When the war broke out, Hezbollah had not yet fully realized all the components of this operational plan. In the first two tiers, Hezbollah forces proved to be operationally mature. As for the third tier, the commando force was still in the early stages of development. Thus, in the summer of 2006 the IDF was not forced to defend Israeli border localities and outposts. In subsequent years, Hezbollah’s commando forces have evolved into a significant force of 10 brigades and have accumulated rich combat experience in the fighting in Syria. At the same time, the vast expansion of the rocket/missile arsenal and its deployment across Lebanon, sheltered by tough defensive systems from the border to Beirut, enables Hezbollah to continue fighting even while losing a significant portion of its territory and systems.
From arena war to regional war
The 2006 war did not extend beyond the Lebanese arena. Although some fighting ensued in the Gaza Strip, the Southern Command contained it on its own without requiring General Staff attention and resources. At that time, Hamas did not yet have rockets/missiles in quantity or quality sufficient to disrupt the routine of life in Israeli population centers beyond the Gaza Envelope.
But that is no longer the case. In the interim since the 2006 war, Hamas has become an inescapable threat. Inspired by Hezbollah, Hamas adopted a similar war concept in Gaza. Both terrorist organizations have learned organizational and operational lessons from IDF operations in Gaza over the past decade.
This development has led to a significant turnaround in Israel’s strategic position. Ever since the signing of the peace agreement with Egypt in 1979, Israel’s assumption has been that war would take place on one front. Today, Israel may find itself facing Hezbollah rocket/missile assaults on its strategic cities and facilities (including Air Force bases) while simultaneously facing such assaults from the Gaza Strip.
In the summer of 2006, the fighting focused only on Lebanon. Few forces remained in the Golan Heights, as there was no danger that the Syrian army would join the war. In the new era, given the growing threat from Syria resulting from the establishment of extensive Iranian-controlled Shiite militia forces in the country, the IDF will require war readiness in the Syrian arena as well as the Lebanese. Israel could find itself besieged by the “Qassem Suleimani Doctrine” of a “fire ring” of rockets and missiles coming from all directions—from Lebanon, to Syria and Iraq (and Iran itself), to Yemen.

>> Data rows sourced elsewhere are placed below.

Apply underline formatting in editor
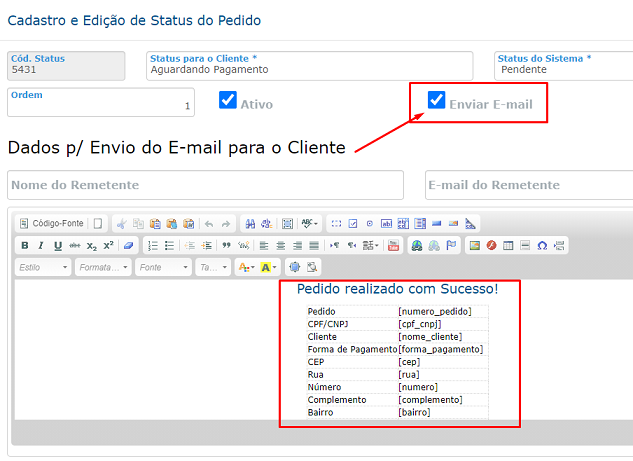This screenshot has width=633, height=461. click(x=58, y=245)
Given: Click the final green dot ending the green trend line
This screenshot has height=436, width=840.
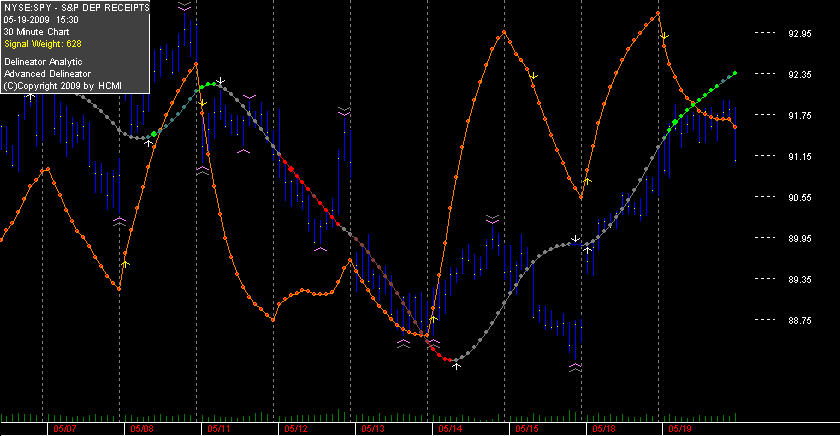Looking at the screenshot, I should tap(735, 73).
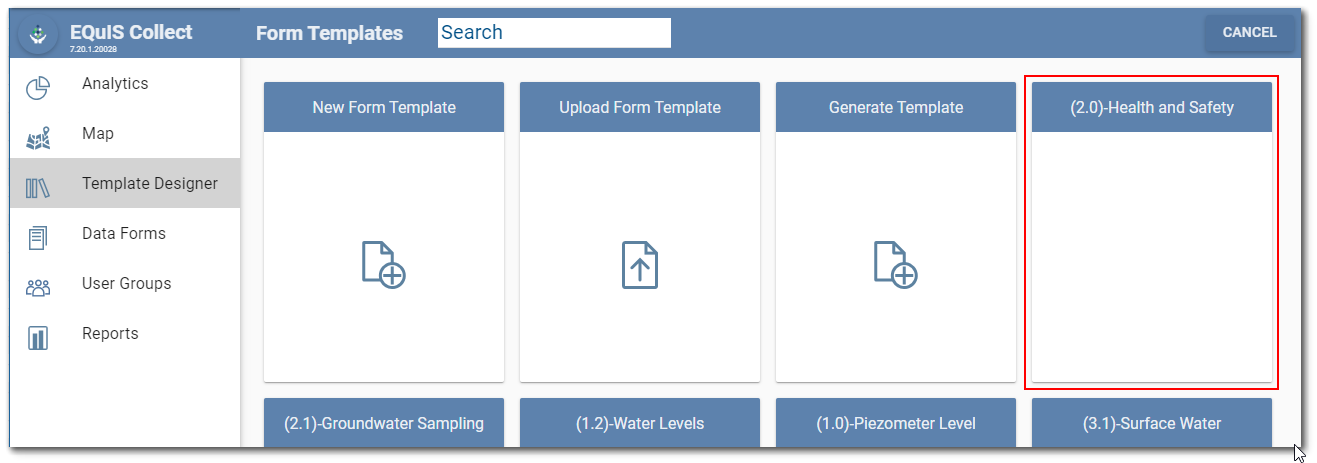The width and height of the screenshot is (1317, 463).
Task: Open Analytics pie chart icon
Action: click(x=38, y=88)
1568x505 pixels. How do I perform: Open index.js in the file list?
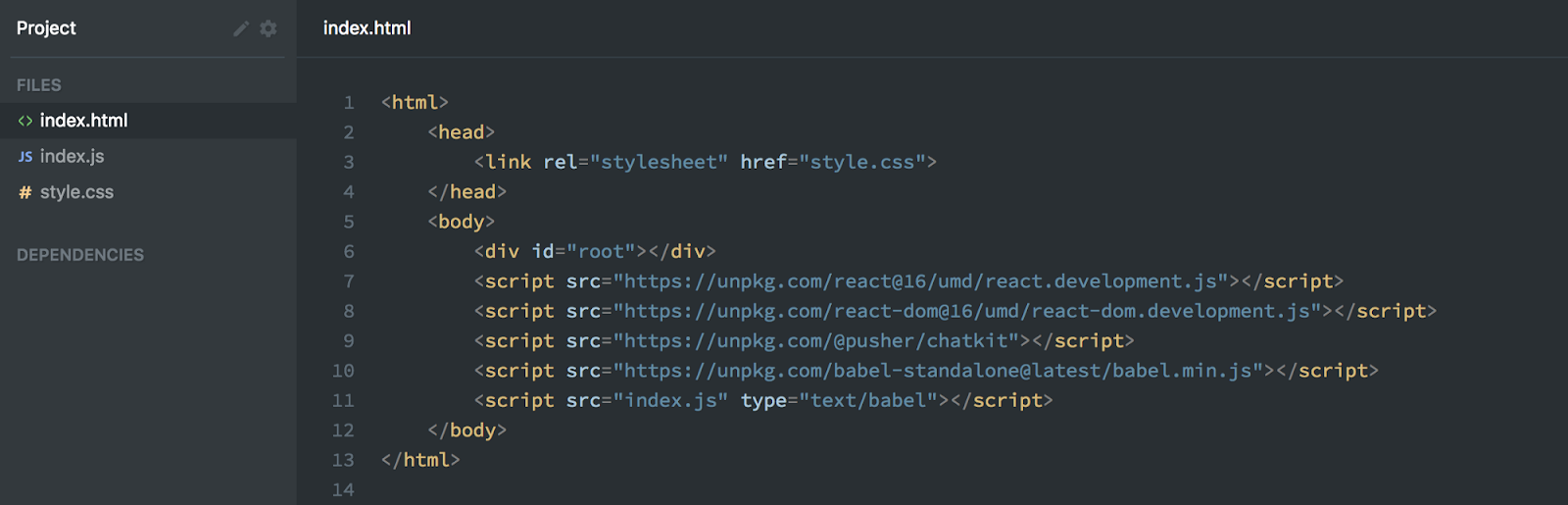(148, 157)
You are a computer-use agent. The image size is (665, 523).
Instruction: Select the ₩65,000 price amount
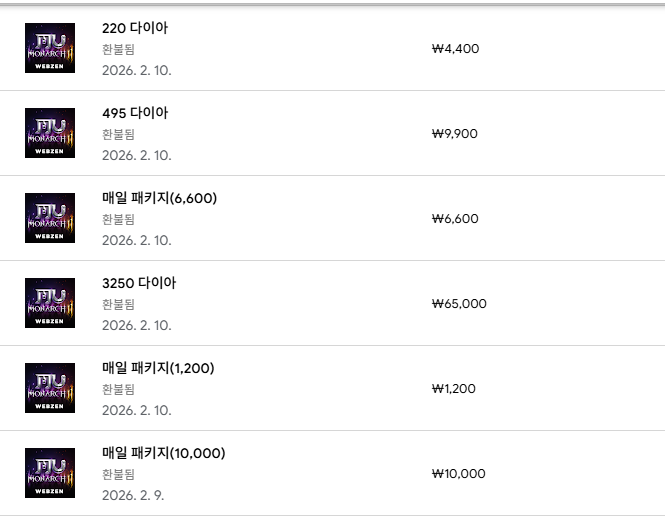click(459, 304)
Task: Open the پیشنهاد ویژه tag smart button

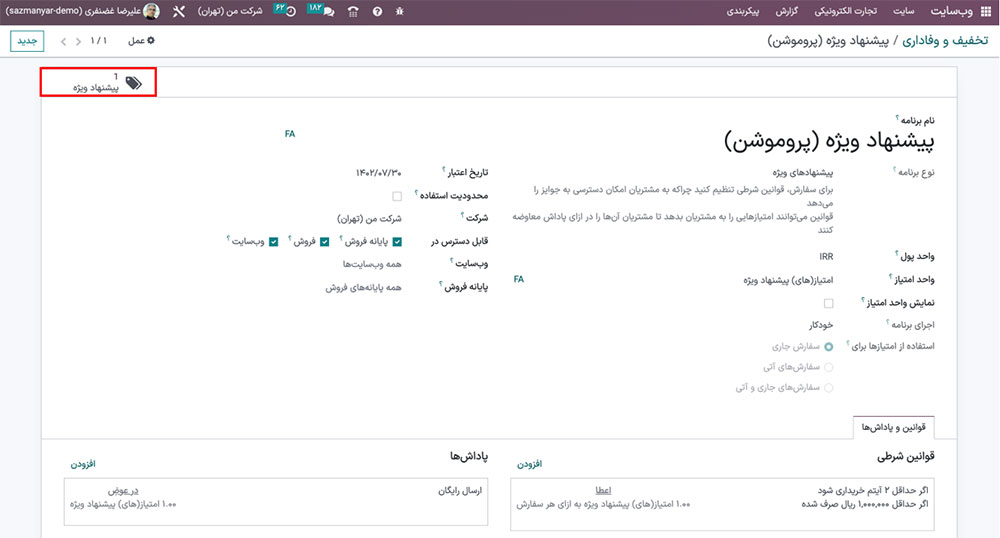Action: pos(99,83)
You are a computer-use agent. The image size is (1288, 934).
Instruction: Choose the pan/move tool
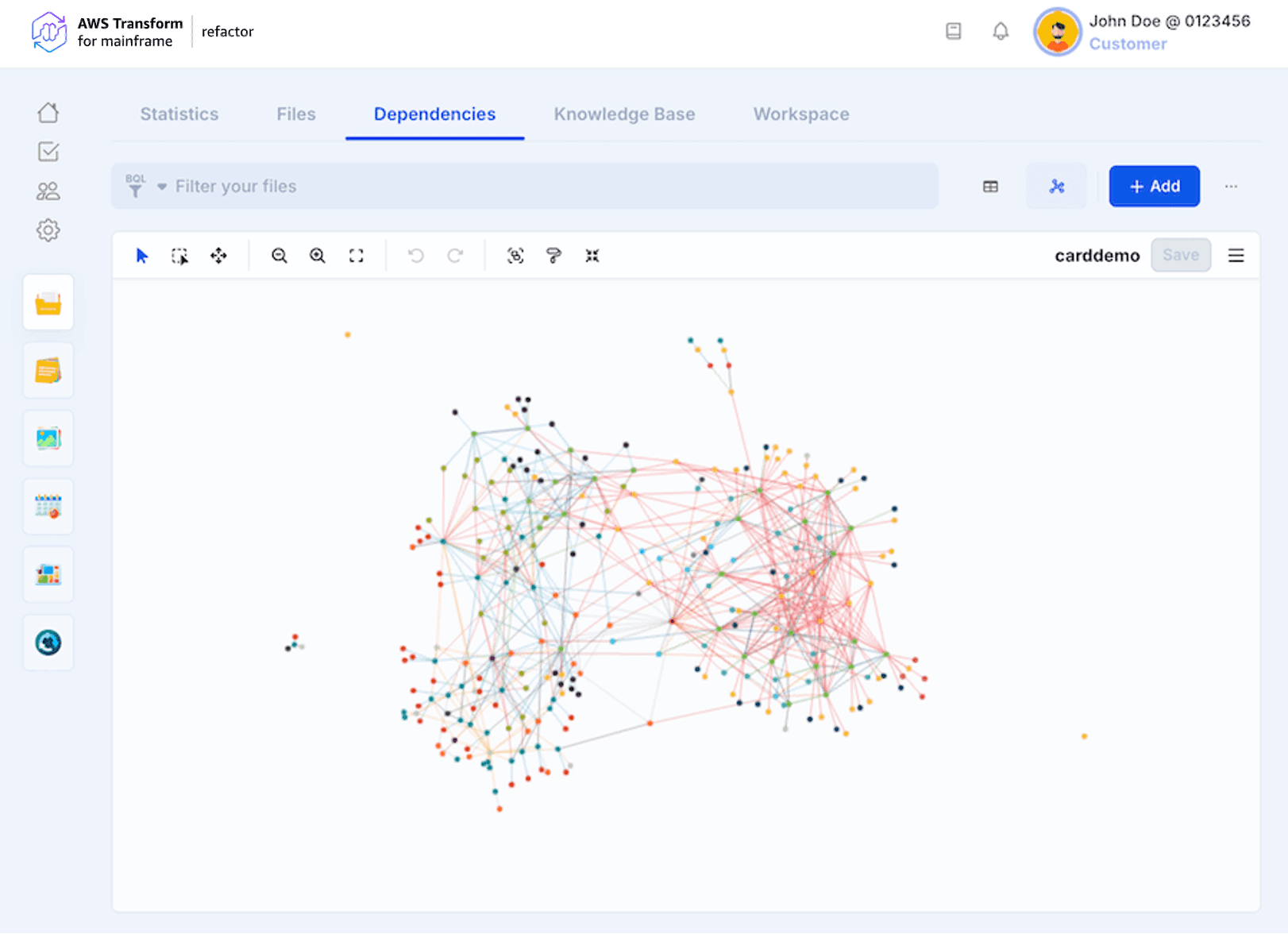tap(218, 256)
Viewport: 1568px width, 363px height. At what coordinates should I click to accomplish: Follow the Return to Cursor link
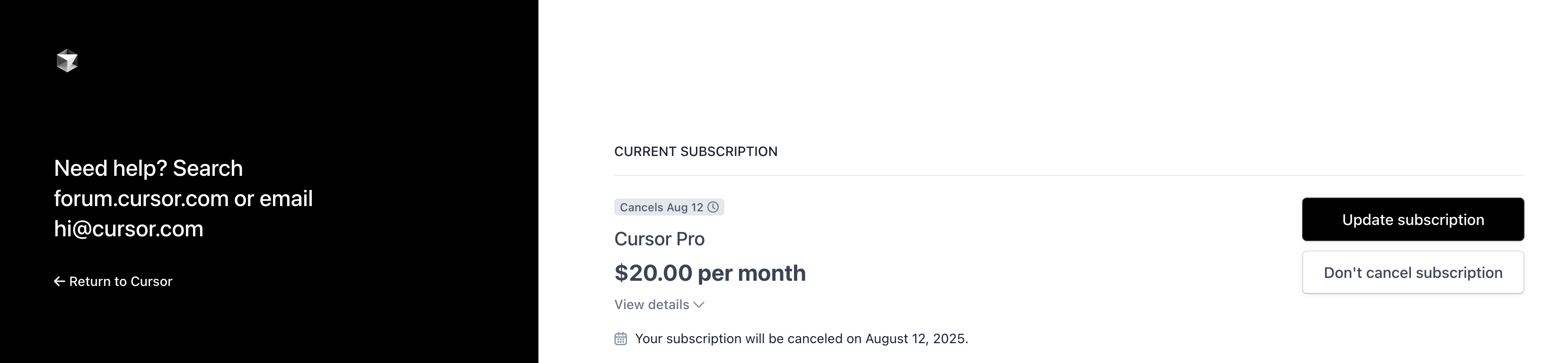113,282
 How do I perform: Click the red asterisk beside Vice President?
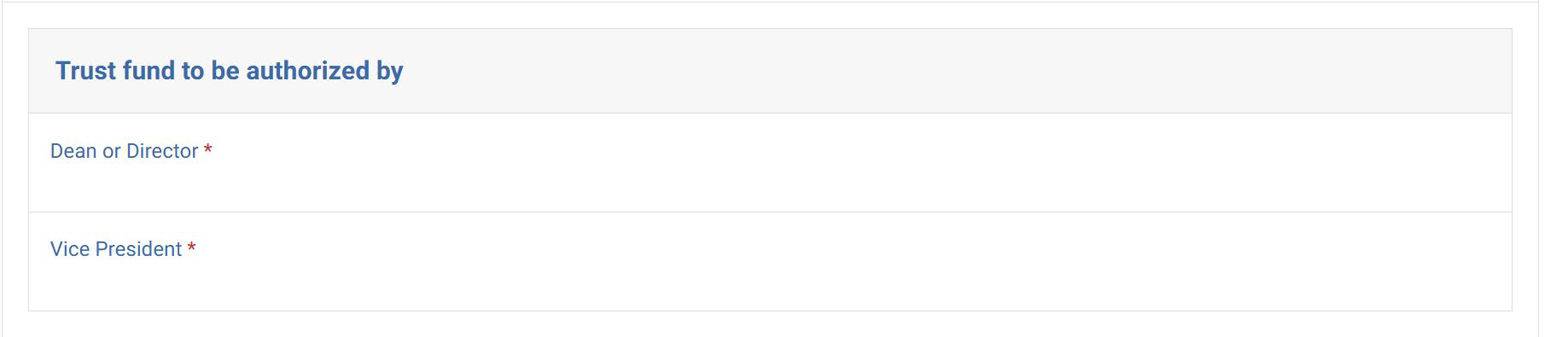pos(192,247)
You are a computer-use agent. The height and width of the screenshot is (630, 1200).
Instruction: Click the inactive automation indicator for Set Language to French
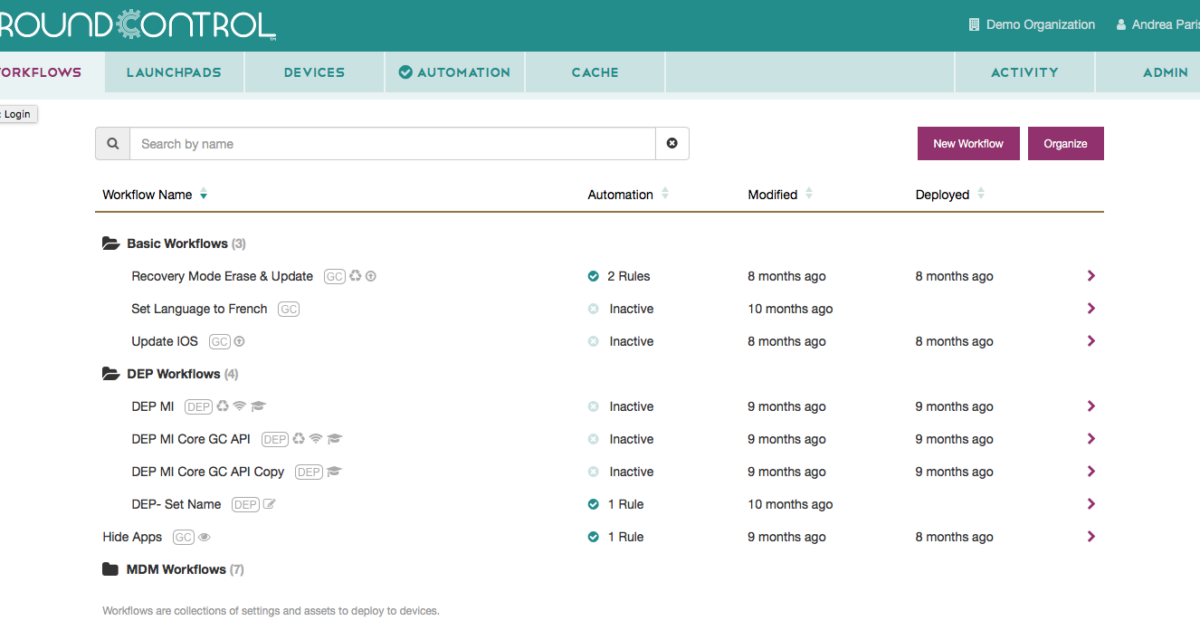coord(593,308)
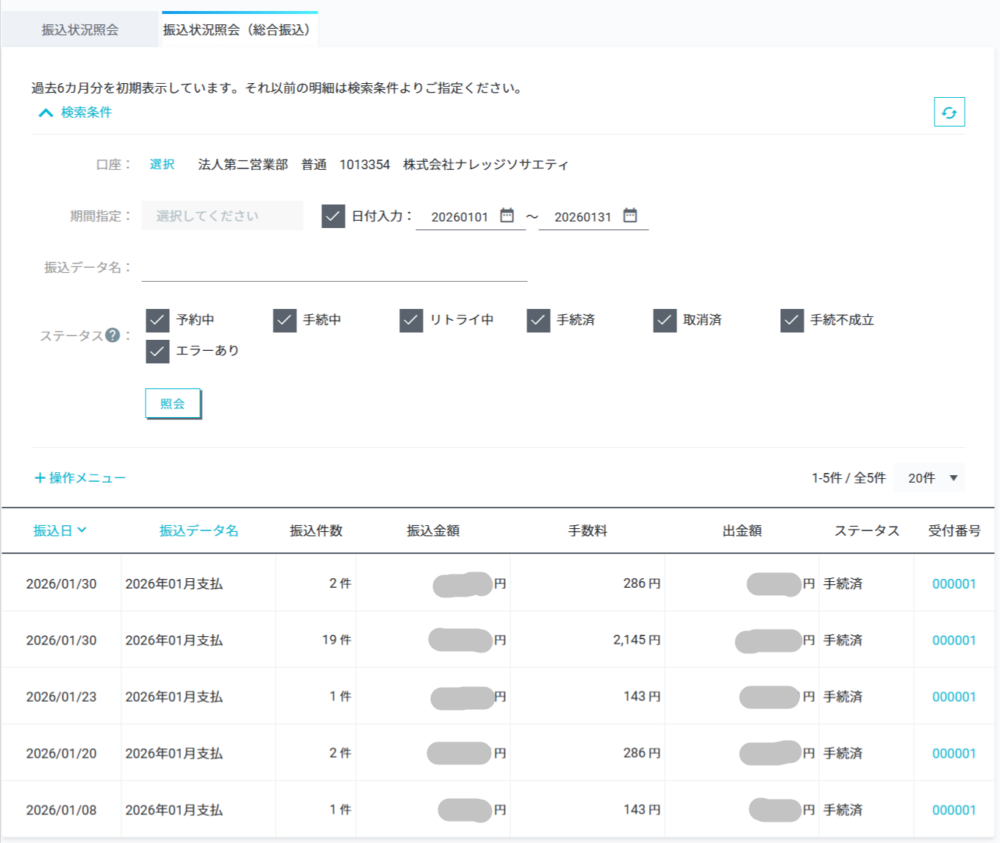
Task: Uncheck the 手続済 status checkbox
Action: point(538,320)
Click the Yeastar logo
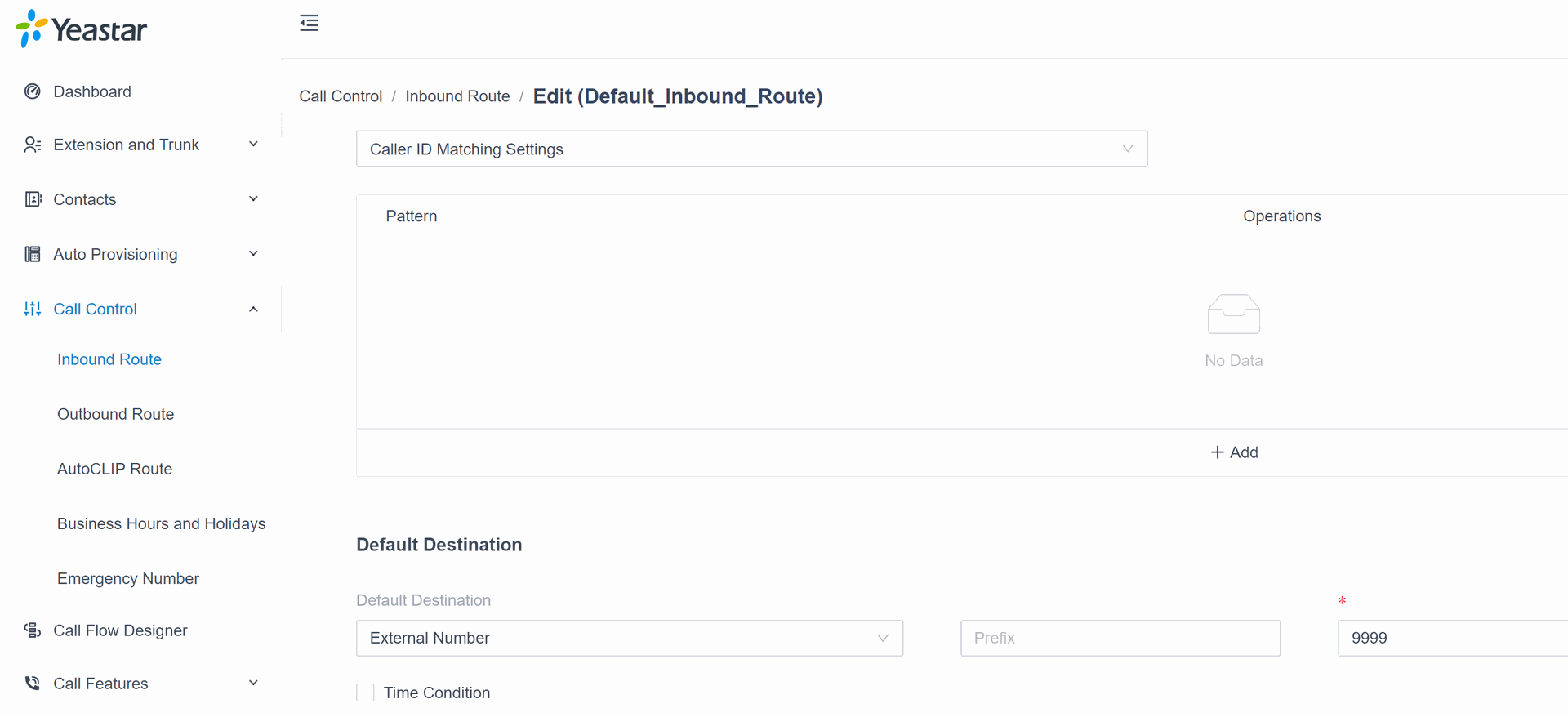The width and height of the screenshot is (1568, 717). click(x=82, y=29)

The Second Lebanon War may have been the last time Israel could focus on fighting on one front. The next war may well be a regional war.
This strategic shift necessitates a significant increase in the order of the IDF’s forces. The Israeli public will also need to be prepared for a war such as it has not seen since the War of Independence.
Maj. Gen. (res.) Gershon Hacohen is a senior research fellow at the Begin-Sadat Center for Strategic Studies. He served in the IDF for 42 years. He commanded troops in battles with Egypt and Syria. He was formerly a corps commander and commander of the IDF Military Colleges.